The total deficit by financial year-end was now forecast to be $508 million – compared with Treasury and Ministry forecasts of $390 million just months ago.
Tauranga MP and Leader of the Opposition, Simon Bridges, told the Bay of Plenty Times: "This is really concerning both for us locally and also nationally. It represents staggering incompetence from a minister and Government that clearly don't understand budgets or how to manage money.
"The worry is that this means worse health for us in Tauranga as the Government neither sufficiently funds or drives the performance with measures and targets that we need."
In a statement, Minister of Health David Clark said the shortfalls were the result of years of underfunding by the previous government.
But he said the Government did not accept deficits were inevitable.
"Some DHBs manage to post small surpluses, break even or only post small deficits while maintaining services.
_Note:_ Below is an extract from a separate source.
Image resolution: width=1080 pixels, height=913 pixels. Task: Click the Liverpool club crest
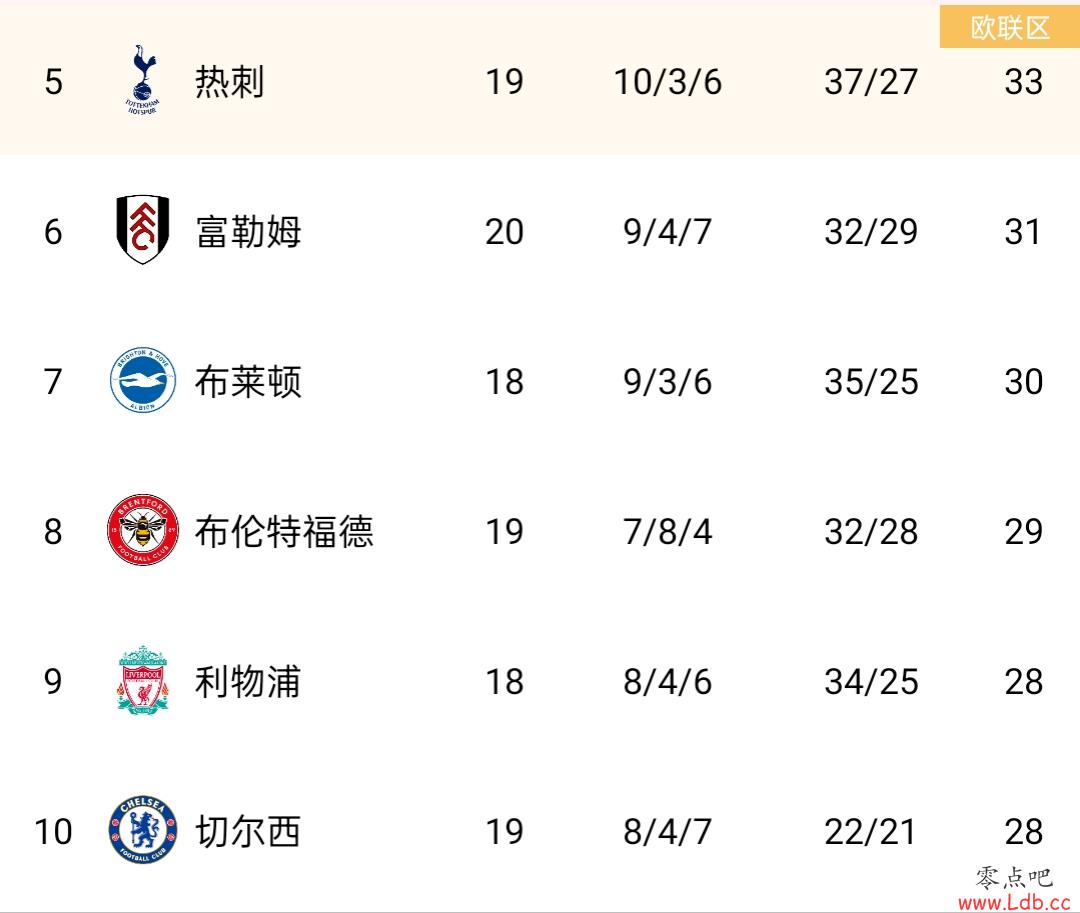tap(143, 680)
It can be done," he said.
"DHBs have been directed to ensure they improve on their underlying deficit position in their 2019-20 planning."
The Government had put up $695 million of extra funding for DHBs in this year's Budget along with capital funding for cash-strapped boards, he said.
The 20 DHBs were given $13.98 billion in May, compared with $13.24 billion last year.
Clark has previously warned them to tighten their belts.
The Ministry noted budgets were expected to take major one-off hits for compliance with the Holidays Act and write-offs of its troubled National Oracle Solution IT system.
In its report, the Ministry also attributed the situation to personnel, service, clinical supply and infrastructure costs, and payments to other providers.
South Canterbury District Health Board was the only authority to break even.
In a letter to Bay of Plenty DHB chairwoman Sally Webb earlier this year, Clark encouraged the board "to consider appropriate activities to ensure that you reduce the projected deficits in the coming years".
However, the Bay of Plenty DHB also voiced concerns of its own this year.
In its 2018/19 Annual Plan, published at the end of January, the DHB said it was "extremely concerned" over its ability to deliver within the current environment of significant fiscal risk, posed by national employment settlements and service volume pressures.
Its general manager of planning and funding, Simon Everitt, told the Bay of Plenty Times in February that the region's significant growth during the past five years had resulted in pressure across all aspects of the DHB's operations, including hospital services and its community and non-governmental organisation network.
"Also contributing to this pressure is the mix of our population, with an older growing population in parts of the Western Bay along with higher needs populations in the Eastern Bay," he said at the time.
In its 2018 Annual Report and 2018/19 Annual Plan, the DHB also spoke of the impact of changing cost structures (infrastructure depreciation and interest costs, compliance costs and increasing cost of employment settlements), and the need to refocus service provision towards reducing acute demand.
It said it had to service record numbers of elective surgeries (up 797 to 12,112) and acute discharges and emergency department attendances (up 2005 to 80,693) in 2017/18.
It also ensured 94.4 per cent of emergency department patients were admitted, discharged or transferred within six hours, in an attempt to meet the DHB target of 95 per cent.
National Party health spokesman Michael Woodhouse this week accused the Minister of holding back the figures because they showed the Government was failing to rein in the deficits.
While Clark received the data on June 21, he officially refused to release it to Woodhouse last week.
The Minister told reporters he had not been aware the information had been sitting in his office for six weeks and would immediately sign it off.